• _Assigned task_:
Look through the entries below. Say how many lines include "item", with nothing added.

• _Stored data entries_:
++++

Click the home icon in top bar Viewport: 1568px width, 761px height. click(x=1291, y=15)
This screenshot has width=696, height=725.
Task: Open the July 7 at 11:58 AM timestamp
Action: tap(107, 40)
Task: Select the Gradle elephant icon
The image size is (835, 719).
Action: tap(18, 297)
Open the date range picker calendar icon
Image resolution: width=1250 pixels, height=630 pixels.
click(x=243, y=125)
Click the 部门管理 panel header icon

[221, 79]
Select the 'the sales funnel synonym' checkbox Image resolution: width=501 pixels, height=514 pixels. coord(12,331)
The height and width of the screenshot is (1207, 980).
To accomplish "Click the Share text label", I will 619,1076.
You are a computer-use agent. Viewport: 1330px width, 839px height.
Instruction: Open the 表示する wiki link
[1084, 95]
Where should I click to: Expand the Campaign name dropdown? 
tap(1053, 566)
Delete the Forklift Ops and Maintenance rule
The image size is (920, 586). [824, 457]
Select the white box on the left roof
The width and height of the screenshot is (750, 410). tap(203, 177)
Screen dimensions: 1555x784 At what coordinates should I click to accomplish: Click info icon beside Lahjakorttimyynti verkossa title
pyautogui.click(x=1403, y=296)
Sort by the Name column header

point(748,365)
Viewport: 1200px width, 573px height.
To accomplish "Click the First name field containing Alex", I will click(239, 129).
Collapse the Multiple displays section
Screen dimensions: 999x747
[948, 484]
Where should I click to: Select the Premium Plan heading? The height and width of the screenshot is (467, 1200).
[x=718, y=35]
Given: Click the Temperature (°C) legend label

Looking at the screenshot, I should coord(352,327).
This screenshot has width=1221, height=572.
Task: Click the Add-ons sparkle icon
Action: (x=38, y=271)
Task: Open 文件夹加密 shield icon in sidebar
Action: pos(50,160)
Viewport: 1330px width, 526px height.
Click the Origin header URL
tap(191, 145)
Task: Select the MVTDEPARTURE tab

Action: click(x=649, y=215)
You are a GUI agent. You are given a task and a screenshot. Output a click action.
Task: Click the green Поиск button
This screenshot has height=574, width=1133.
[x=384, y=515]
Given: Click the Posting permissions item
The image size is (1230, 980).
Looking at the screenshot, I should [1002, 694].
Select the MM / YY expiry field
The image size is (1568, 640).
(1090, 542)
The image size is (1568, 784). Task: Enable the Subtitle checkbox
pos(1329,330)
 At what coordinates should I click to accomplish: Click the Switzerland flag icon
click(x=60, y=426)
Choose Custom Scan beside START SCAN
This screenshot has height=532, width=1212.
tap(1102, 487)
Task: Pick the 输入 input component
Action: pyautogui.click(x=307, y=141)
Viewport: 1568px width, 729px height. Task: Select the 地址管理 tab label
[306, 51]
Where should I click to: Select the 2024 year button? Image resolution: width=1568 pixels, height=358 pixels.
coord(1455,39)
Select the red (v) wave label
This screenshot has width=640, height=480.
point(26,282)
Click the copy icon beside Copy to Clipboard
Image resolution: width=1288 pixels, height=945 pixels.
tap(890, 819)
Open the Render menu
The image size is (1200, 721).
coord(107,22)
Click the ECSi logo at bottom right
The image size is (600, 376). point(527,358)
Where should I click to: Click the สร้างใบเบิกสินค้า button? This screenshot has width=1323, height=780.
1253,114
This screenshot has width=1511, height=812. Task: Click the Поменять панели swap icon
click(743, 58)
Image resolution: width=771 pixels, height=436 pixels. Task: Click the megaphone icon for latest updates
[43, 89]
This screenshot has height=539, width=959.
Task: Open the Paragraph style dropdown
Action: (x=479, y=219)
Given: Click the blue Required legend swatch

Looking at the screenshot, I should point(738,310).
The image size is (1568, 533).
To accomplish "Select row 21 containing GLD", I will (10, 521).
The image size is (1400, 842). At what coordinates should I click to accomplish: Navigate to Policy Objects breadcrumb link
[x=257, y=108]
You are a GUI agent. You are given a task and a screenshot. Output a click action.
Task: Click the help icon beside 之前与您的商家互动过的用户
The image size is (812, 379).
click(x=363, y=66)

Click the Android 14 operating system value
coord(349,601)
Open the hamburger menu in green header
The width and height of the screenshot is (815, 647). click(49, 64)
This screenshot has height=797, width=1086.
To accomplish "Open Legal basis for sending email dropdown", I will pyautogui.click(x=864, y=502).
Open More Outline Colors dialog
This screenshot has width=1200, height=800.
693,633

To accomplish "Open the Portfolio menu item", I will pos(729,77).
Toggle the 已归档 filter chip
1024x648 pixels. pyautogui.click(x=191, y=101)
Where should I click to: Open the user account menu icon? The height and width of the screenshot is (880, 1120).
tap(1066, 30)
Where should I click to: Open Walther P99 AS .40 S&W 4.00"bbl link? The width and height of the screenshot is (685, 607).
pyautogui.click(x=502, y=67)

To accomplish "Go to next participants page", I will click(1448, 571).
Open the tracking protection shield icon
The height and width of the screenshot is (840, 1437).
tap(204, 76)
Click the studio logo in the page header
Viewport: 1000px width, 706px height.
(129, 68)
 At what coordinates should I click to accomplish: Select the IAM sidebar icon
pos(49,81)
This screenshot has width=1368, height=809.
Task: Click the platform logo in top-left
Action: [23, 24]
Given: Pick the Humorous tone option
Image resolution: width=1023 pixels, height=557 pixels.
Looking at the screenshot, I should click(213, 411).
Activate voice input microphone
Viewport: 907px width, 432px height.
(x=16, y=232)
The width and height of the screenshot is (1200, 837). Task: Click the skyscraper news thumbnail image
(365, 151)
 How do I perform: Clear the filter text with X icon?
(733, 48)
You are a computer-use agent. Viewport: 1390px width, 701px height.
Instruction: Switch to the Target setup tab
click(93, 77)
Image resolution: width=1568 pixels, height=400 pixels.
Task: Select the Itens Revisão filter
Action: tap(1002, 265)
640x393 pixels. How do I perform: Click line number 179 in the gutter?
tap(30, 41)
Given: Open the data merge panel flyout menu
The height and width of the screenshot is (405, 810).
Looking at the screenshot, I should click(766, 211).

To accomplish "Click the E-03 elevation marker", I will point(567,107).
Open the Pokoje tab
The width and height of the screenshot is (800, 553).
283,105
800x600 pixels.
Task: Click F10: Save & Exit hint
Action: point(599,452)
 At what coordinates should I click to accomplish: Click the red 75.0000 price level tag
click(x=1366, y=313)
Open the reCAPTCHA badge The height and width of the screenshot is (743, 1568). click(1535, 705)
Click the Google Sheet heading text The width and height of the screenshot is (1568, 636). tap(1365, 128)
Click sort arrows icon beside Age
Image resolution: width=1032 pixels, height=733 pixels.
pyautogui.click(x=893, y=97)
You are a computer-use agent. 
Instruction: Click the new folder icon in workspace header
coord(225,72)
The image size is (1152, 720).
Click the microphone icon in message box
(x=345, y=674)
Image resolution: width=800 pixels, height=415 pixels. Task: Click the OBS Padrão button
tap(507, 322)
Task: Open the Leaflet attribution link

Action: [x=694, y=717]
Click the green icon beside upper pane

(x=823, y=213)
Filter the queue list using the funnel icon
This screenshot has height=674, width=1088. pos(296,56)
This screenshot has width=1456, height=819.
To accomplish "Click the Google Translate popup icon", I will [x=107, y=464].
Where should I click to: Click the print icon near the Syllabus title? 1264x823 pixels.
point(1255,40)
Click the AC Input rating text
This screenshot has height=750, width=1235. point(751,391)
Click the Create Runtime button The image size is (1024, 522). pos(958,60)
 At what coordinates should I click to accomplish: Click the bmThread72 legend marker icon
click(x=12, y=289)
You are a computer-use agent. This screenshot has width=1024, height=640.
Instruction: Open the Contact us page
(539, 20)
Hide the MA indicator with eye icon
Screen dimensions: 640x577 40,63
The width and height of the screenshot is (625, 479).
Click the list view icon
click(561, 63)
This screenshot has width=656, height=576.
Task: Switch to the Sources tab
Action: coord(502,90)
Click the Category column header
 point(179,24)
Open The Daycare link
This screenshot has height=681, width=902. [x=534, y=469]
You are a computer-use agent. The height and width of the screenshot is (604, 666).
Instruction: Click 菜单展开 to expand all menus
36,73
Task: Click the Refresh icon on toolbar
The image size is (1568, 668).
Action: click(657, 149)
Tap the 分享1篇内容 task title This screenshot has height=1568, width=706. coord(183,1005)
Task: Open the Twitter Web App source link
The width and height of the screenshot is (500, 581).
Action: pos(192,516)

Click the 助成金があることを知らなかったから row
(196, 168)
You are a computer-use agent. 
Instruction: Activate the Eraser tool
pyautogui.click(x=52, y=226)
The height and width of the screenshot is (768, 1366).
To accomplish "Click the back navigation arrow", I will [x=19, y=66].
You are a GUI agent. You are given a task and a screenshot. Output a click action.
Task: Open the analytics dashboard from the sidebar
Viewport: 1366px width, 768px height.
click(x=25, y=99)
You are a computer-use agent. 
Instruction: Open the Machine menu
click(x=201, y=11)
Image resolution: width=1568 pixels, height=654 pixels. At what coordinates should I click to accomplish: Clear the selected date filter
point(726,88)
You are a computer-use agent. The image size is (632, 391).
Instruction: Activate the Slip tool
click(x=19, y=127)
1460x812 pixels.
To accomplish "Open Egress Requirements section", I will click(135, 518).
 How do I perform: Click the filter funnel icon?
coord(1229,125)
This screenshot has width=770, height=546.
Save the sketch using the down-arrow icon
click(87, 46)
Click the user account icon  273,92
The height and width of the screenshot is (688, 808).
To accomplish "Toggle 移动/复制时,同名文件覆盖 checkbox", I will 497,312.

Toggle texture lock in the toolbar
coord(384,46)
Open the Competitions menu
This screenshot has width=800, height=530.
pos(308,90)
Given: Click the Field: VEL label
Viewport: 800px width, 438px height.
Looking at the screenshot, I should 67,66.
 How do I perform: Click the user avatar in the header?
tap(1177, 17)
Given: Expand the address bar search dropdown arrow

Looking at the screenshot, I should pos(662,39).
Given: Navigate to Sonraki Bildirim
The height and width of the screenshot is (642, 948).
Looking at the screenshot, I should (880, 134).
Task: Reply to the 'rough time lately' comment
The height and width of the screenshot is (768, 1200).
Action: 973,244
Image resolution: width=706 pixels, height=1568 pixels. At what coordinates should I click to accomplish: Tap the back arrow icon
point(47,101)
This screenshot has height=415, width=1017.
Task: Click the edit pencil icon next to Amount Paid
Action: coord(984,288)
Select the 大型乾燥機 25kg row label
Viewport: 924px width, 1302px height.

++++

• _Solution_:
2